Nous disions tous « Maison ».  Notre « Maison Mattei », chère  aux cœurs de ceux qui y sont nés et ceux qui l'ont habitée. Sur le fronton de l'immeuble, il est indiqué 1910.

La Maison Mattei, avenue de Pic ville, s'élevait sur deux étages – ce sont les tours qui paraissaient impressionnantes -  En fait elles le sont, vues de l'intérieur -  C'est parce que nous étions petits, que le plafond nous paraissait vertigineux, semblable à celui d'une cathédrale ; une autre tour servait de garçonnière à un célibataire chanceux. Une tour avait la dimension d'un « quatre pièce » qu'elle surplombait. Des buanderies  le long des deux tours.

Les ouvertures rondes : il s'agit d'œils-de-bœuf, terme d'architecture (dico) qui désigne une lucarne, très jolie dans mes souvenirs (verre et fer forgé).
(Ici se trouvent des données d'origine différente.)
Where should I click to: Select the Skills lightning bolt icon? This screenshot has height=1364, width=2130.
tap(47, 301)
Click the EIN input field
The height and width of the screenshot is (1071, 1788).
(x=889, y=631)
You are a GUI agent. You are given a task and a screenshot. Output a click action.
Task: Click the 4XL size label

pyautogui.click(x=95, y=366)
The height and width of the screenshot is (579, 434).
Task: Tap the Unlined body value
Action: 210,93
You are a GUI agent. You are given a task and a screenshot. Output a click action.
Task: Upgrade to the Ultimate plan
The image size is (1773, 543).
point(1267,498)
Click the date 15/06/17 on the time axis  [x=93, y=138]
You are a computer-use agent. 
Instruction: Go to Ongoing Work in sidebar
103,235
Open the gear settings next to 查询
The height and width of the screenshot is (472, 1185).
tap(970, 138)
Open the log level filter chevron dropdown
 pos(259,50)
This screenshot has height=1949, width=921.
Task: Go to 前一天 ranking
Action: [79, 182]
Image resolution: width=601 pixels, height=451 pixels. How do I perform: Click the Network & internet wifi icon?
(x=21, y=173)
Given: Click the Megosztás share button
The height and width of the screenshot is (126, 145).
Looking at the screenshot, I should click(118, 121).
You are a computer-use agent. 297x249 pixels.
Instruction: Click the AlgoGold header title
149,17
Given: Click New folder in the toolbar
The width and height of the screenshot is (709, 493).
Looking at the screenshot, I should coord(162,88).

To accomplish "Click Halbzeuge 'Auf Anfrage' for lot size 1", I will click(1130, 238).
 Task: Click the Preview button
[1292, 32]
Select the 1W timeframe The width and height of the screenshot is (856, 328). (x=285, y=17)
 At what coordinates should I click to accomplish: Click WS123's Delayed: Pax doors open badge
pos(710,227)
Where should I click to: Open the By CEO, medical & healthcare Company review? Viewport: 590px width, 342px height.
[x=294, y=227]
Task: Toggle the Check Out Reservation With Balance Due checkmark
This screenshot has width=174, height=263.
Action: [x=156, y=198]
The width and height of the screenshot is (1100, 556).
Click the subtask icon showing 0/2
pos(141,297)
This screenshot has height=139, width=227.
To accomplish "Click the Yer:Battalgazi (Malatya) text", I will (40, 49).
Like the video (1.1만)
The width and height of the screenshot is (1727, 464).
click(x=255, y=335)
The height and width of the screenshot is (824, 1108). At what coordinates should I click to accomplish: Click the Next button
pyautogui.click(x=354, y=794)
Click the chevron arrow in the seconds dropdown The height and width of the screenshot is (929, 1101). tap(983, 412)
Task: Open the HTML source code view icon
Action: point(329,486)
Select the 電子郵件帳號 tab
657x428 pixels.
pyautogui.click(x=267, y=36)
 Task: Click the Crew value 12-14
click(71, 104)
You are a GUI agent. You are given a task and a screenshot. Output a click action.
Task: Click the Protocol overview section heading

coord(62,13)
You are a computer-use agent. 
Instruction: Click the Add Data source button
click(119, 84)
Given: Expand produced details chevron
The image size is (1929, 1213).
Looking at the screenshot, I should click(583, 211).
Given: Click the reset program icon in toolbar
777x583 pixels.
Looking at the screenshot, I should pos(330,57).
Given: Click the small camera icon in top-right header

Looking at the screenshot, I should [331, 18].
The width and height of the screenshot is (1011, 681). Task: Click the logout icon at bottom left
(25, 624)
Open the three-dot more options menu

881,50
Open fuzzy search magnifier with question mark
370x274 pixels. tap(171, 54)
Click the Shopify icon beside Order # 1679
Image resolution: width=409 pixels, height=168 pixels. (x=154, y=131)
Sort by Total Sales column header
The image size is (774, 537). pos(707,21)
L'une des tours était occupée par le gardien. Nous allions boire en cachette du thé rouge aux amandes grillées, que sa mère nous offrait lorsque nous ne faisions pas de bruit sur la terrasse.

Mme Roque, la gardienne du rez-de-chaussée, était pour nous le gendarme de l'immeuble. Elle faisait régner le silence pendant les heures de sieste en été et ne laissait pas entrer n'importe qui dans l'immeuble.

Son mari, Mr Roque, un brave homme était un excellent bourrelier ;  il avait les yeux et les paupières très rouges tellement il forçait dans son travail.

Un ancien légionnaire passait la plupart de son  temps, devant l'entrée de l'immeuble MATTEI adossé à la partie du mur située entre l'entrée de l'immeuble et celle du débit de tabac. Sa distraction favorite était de lier conversation avec les locataires de l'immeuble ou les clients du débit de tabac.

Ce gentil légionnaire, grand blessé de guerre, avait reçu un éclat d'obus à une fesse et ne pouvait en aucun cas retenir les nombreuses flatulences qui se manifestaient fréquemment et bruyamment durant la journée. Je me souviens que l'un de mes passe-temps favori était d’observer les réactions des personnes qui étaient confrontées pour la première fois à cette situation car il ne prenait pas la peine de s'excuser ou d'expliquer le pourquoi de la "chose",  laissant à ceux qui savaient le soin d'informer discrètement les gens surpris.

Malgré ce fâcheux handicap tout le monde avait un profond respect pour ce légionnaire très sympathique.